I found that pgBufferUsage.blk_{read|write}_time are zero although there are pgBufferUsage.local_blks_{read|written}. For example, when you run (track_io_timing should be on):

CREATE EXTENSION pg_stat_statements;
CREATE TEMP TABLE example_table (id serial PRIMARY KEY, data text);
INSERT INTO example_table (data) SELECT 'Some data'
    FROM generate_series(1, 100000);
UPDATE example_table SET data = 'Updated data';
SELECT query, local_blks_read, local_blks_written,
    blk_read_time, blk_write_time FROM pg_stat_statements
    WHERE query like '%UPDATE%';


on master:

query              | UPDATE example_table SET data = $1
local_blks_read    | 467
local_blks_written | 2087
blk_read_time      | 0
blk_write_time     | 0


There are two reasons of that:

1- When local_blks_{read|written} are incremented, pgstat_count_io_op_time() is called with IOOBJECT_TEMP_RELATION. But in pgstat_count_io_op_time(), pgBufferUsage.blk_{read|write}_time increments are called only when io_object is IOOBJECT_RELATION. The first patch attached fixes that.

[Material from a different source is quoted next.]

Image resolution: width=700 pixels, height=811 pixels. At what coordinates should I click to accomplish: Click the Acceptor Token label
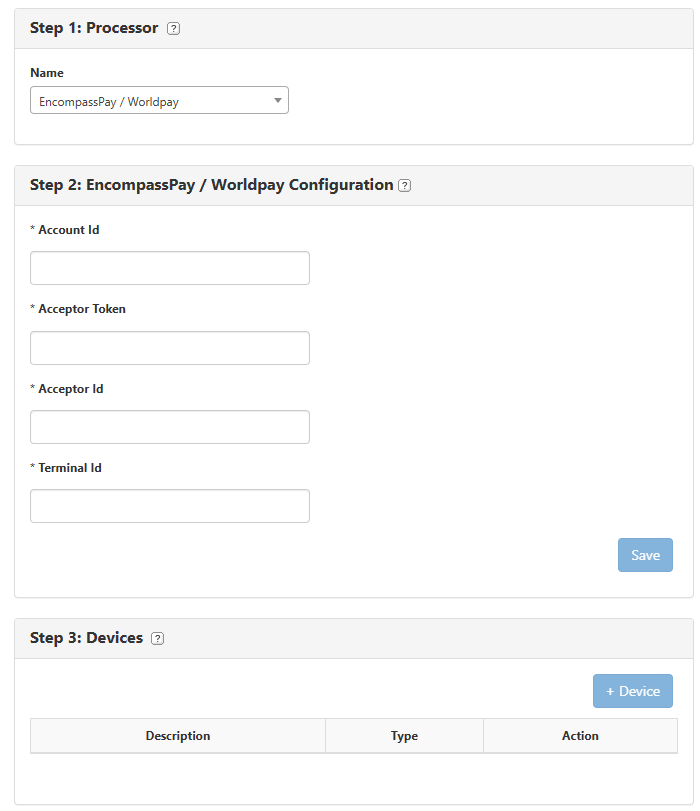pos(81,309)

2- in ExtendBufferedRelLocal() and in ExtendBufferedRelShared(), extend calls increment local_blks_written and shared_blks_written respectively. But these extends are not counted while calculating the blk_write_time. If there is no specific reason to not do that, I think these extends needs to be counted in blk_write_time. The second patch attached does that.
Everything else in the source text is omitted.